Listed records:
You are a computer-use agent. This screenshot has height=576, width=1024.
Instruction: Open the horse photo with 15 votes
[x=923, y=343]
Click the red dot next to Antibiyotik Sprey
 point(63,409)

* * *

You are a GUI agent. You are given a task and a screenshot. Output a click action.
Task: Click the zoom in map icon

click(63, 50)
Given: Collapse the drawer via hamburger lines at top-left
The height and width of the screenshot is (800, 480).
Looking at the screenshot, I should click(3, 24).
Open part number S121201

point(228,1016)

Instructions to follow: Track down every line of the material containing the string "agent", and copy it.

Exercise answer:
You are a computer-use agent. This screenshot has height=576, width=1024.
You are a GUI agent. You are given a task and a screenshot. Output a click action.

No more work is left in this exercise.